_Jobs:_
(a) List every job title the conference announcement gives for its keynote speakers.
(b) Reproduce the part of the conference announcement that opens with the words containing "The University of" and closes with "conference, please click here.".

University of Cincinnati College of Law

October 26-27, 2012

Keynote Speakers 

Patricia Hill Collins, Distinguished University Professor, University of Maryland; Charles Phelps Taft Distinguished Emeritus Professor of Sociology, University of Cincinnati

 Anika Rahman, President and CEO of the Ms. Foundation for Women 

The University of Cincinnati College of Law’s Center for Race, Gender, and Social Justice seeks submissions for its upcoming 2012 conference “Social Justice Feminism.”  For more information about the conference, please click here.

Excerpt from a dataset:
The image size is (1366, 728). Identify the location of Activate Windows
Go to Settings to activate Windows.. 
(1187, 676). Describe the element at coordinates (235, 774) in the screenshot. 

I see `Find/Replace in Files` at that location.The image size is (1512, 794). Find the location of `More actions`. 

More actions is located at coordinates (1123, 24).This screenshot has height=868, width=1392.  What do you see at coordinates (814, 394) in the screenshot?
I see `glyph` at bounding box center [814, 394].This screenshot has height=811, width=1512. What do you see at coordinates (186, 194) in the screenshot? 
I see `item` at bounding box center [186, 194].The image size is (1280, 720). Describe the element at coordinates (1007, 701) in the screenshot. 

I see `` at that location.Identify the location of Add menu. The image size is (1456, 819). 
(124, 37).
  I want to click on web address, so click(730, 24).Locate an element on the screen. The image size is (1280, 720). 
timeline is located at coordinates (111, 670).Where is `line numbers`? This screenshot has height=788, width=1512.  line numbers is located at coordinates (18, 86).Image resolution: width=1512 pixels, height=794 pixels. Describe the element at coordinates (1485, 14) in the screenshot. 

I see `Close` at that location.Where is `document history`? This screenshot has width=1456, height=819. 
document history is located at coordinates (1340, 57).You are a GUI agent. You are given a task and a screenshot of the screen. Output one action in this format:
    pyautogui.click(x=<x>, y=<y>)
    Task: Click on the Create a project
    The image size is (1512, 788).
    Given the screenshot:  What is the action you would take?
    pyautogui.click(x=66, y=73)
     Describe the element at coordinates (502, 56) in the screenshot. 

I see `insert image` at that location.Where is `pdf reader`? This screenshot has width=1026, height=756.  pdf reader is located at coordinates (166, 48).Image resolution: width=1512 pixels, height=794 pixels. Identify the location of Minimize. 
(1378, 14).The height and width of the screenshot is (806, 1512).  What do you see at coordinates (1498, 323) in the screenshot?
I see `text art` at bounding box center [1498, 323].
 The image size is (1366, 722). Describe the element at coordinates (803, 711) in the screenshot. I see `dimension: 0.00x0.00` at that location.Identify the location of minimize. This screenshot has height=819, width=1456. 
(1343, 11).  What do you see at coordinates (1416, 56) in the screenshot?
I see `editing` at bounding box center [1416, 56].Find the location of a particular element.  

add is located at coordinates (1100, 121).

_Answers to the exercises:_
(a)
- Distinguished University Professor
- Charles Phelps Taft Distinguished Emeritus Professor of Sociology
- President and CEO

(b)
The University of Cincinnati College of Law’s Center for Race, Gender, and Social Justice seeks submissions for its upcoming 2012 conference “Social Justice Feminism.”  For more information about the conference, please click here.